Abstract

PURPOSE:

ACT-541468 is a novel dual orexin receptor antagonist (DORA) under development for the treatment of insomnia. In vitro studies suggested a significant role of CYP3A4 in ACT-541468 metabolism and an impact on CYP3A4 activity.

METHODS:

Subsequently, two clinical cross-over studies investigated the victim (n = 14 healthy subjects) and perpetrator (n = 20) potential of 25 mg ACT-541468 with respect to CYP3A4. The effect of food intake on the pharmacokinetics of ACT-541468 was also investigated.

RESULTS:

Moderate CYP3A4 inhibition by diltiazem (240 mg/day) increased the Cmax and AUC0-∞ of ACT-541468 by 1.4-fold (90% confidence interval (CI): 1.2-1.6) and 2.4-fold (90% CI: 2.0-2.8), respectively, and prolonged t½ by 80% (90% CI: 60-90) without affecting tmax.
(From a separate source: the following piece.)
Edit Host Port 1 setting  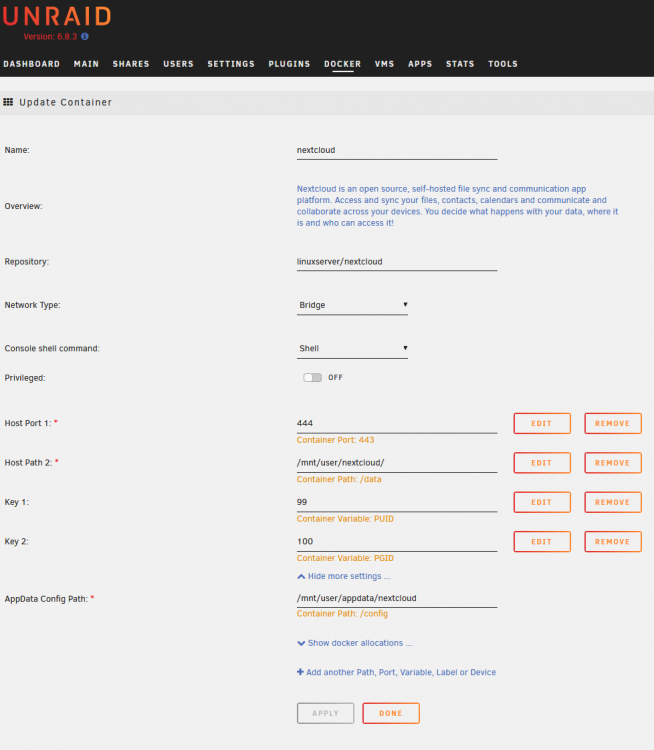pos(542,423)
Single- and multiple-dose administration of 25 mg ACT-541468 had no impact on the pharmacokinetics of the sensitive substrate midazolam and its main metabolite 1-hydroxy midazolam indicated by 90% CI of the geometric mean ratios of Cmax and AUC within bioequivalence criteria and by an unchanged tmax. After a high-fat high-calorie breakfast, the pharmacokinetic profile of 25 mg ACT-541468 showed a decrease of Cmax by 24% (90% CI: 17-31) and a delay of tmax by approximately 2 h (90% CI: 1.4-2.4), whereas t½ and AUC0-24 remained essentially unchanged. ACT-541468 given alone or in combination with diltiazem, midazolam, or food was safe and well tolerated.

CONCLUSIONS:

Overall, ACT-541468 has been determined as CYP3A4 substrate but without any perpetrator drug-drug interaction potential regarding CYP3A4 in humans. Food affected ACT-541468 absorption without modifying overall exposure.